Le Gabon mise sur les investissements européens pour sa diversification

Le partenariat entre le Gabon et l’Union européenne connaît une évolution majeure. Libreville annonce à ses partenaires que l’époque de l’aide publique au développement, qui structurait les relations depuis l’indépendance, s’achève. Les autorités gabonaises réclament désormais un passage vers des investissements directs, mesurables et entraînant un effet sur l’économie productive. Ce changement intervient alors que le pays cherche à diversifier son économie au-delà des recettes pétrolières.

Libreville redéfinit les termes de sa relation avec Bruxelles

Le message transmis par Libreville à Bruxelles se résume à une formule : remplacer la subvention par le capital. Les responsables gabonais jugent que les enveloppes classiques d’aide publique, fragmentées en projets sectoriels, n’ont plus l’impact transformateur attendu. Ils réclament des engagements financiers d’une autre nature, centrés sur l’investissement productif, les partenariats public-privé et le financement d’infrastructures structurantes.

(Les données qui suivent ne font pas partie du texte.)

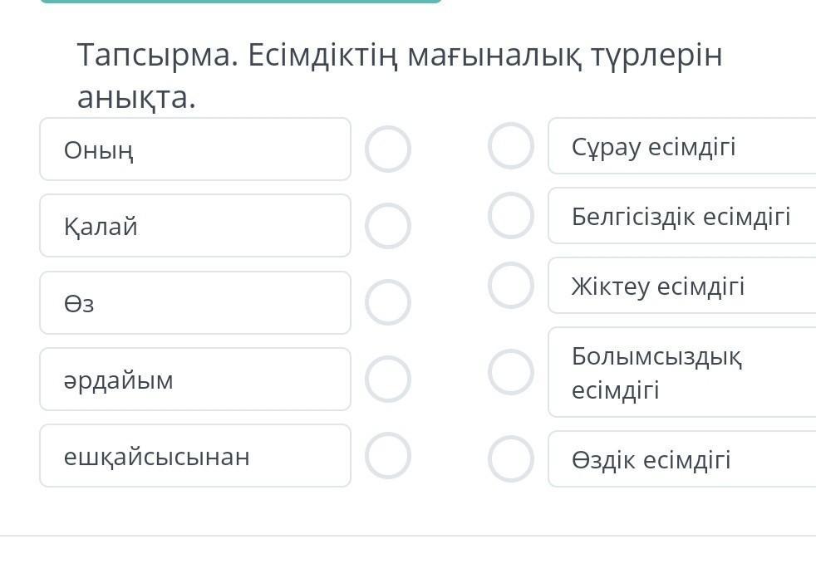816x583 pixels.
Task: Select the circle beside Болымсыздық есімдігі
Action: (511, 372)
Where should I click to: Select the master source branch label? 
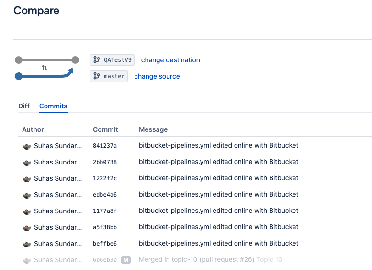click(x=114, y=76)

Cette position s’inscrit dans une tendance plus vaste observée en Afrique centrale et occidentale. Plusieurs capitales du continent réclament une relation plus équilibrée avec leurs partenaires européens, basée sur la création de valeur locale plutôt que sur l’assistance budgétaire. Le Gabon, doté de ressources naturelles abondantes mais confronté au défi de la diversification, entend tirer parti de ses atouts dans cette redéfinition des modèles de coopération.

Diversification économique et souveraineté financière en ligne de mire

Derrière l’exigence d’investissements concrets se dessine une stratégie de souveraineté économique. Libreville veut attirer des capitaux européens vers des secteurs prioritaires : transformation locale du bois, agro-industrie, mines, hydrocarbures à plus forte valeur ajoutée, infrastructures énergétiques et numériques. L’objectif est de remplacer les exportations brutes par une logique d’industrialisation, condition essentielle pour une croissance durable et créatrice d’emplois.

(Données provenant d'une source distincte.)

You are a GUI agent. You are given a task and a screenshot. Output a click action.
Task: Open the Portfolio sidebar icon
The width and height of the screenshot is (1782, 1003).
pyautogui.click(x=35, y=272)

Le pays met en avant ses atouts comparatifs pour convaincre les bailleurs et les industriels européens. La vaste couverture forestière, les réserves de manganèse, le potentiel hydroélectrique et la position géographique sur le golfe de Guinée sont autant d’arguments avancés. Cependant, la concrétisation de ces ambitions exige un cadre des affaires stable, une fiscalité prévisible et une sécurité juridique des contrats, points sur lesquels les investisseurs européens restent vigilants.

Les autorités de transition, en place depuis le changement de régime d’août 2023, ont multiplié les signes en direction des chancelleries occidentales. Elles cherchent à prouver que la trajectoire institutionnelle du Gabon reste compatible avec une coopération économique exigeante. Parallèlement, Libreville diversifie ses interlocuteurs en renforçant les liens avec des partenaires asiatiques et du Golfe, ce qui place l’Europe en situation de concurrence pour préserver ses positions historiques.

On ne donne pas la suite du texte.